Entering Israel, I found that all my well-rehearsed explanations for things were unneeded; I was just waved right through. I had emailed to myself my conference paper and all conference materials—as the conference organizers had advised against taking any of this through immigration and customs at Ben Gurion Airport, and against letting it be known in any way that I’d be visiting the West Bank—though they also acknowledged that “tourism” was a lame explanation for why one would fly there for just a few days—and I’d bought a concise guide to Hebrew to accompany my concise guide to Arabic (I’d slacked off with the latter and wanted to be able to practice on the flight over). However, I did have a bag bulging with children’s clothes that Noura (some of you know Noura, who teaches Arabic and lives in Kingston) had asked me to bring to East Jerusalem or the West Bank (this had been slashed by security back in NY, and arrived taped-up), and a planned story about how my US Jewish relatives had left this stuff for years in my attic at home, and now wanted me to bring it for the littlest relatives in Israel…..I even thought about what the little Israelis might be named, in case anybody asked, and had made inquiries about relatives I hadn’t seen in decades but now had under-five grandchildren. But thankfully, nobody asked me anything, as I’m not good at that sort of thing.
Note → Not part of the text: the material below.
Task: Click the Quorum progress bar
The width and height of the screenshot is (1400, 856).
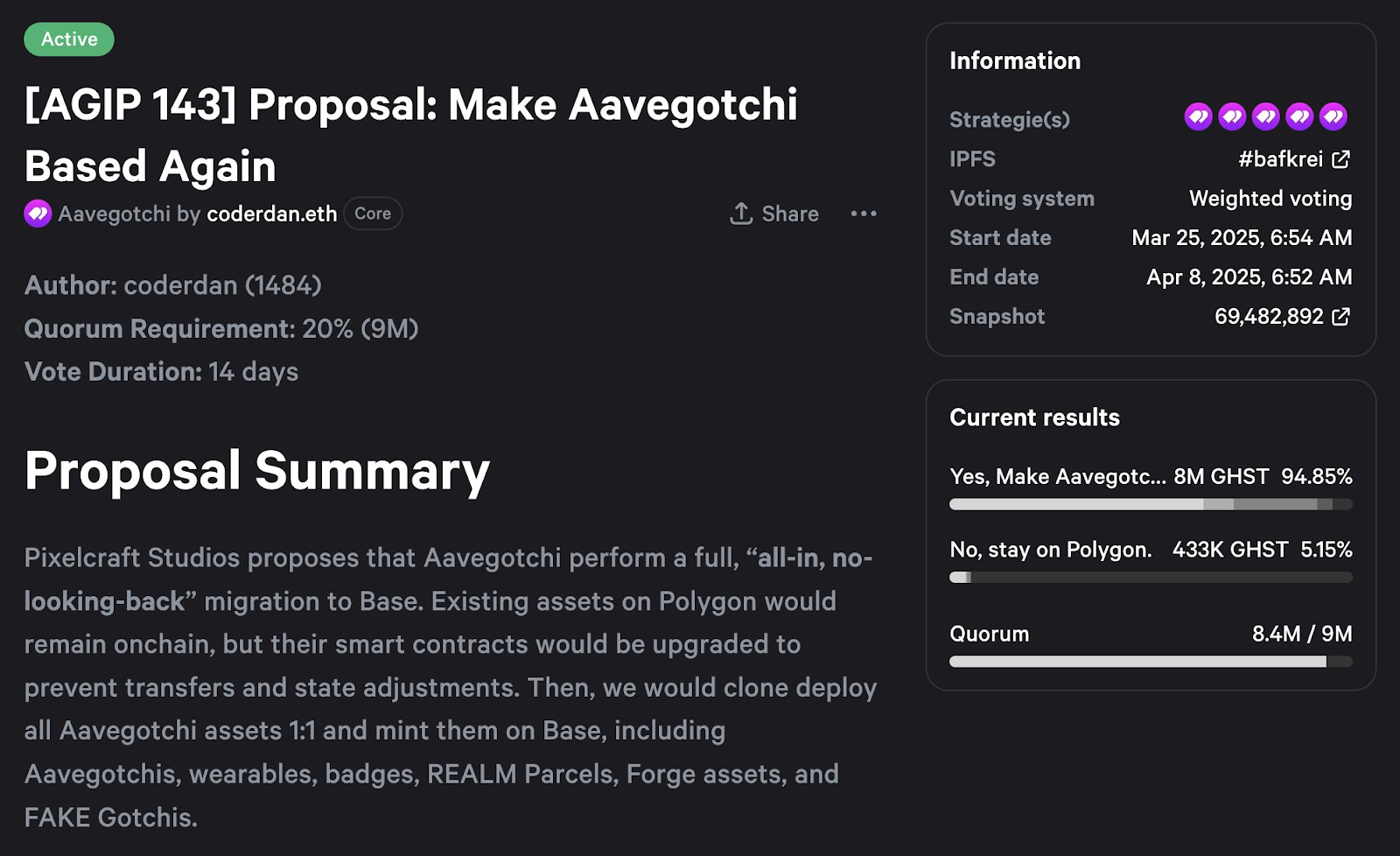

I was greeted quite rudely by the group taxi driver at the airport—I think you’re supposed to find this rudeness part of the Sabra charm—and after the taxi filled up, we drove to West Jerusalem (all the stops were in West Jerusalem) over roads that I found unrecognizable. (I’d last been there in 1984.) Despite all the well-worn truisms about globalization, it’s still always a shock to see how much of the world looks just like the place you’ve left. Once in Jerusalem, it did look more Jerusalemy—the white, chiseled limestone buildings, the hills—and finally, I was dropped at my cousin’s house.

TO BE CONTINUED....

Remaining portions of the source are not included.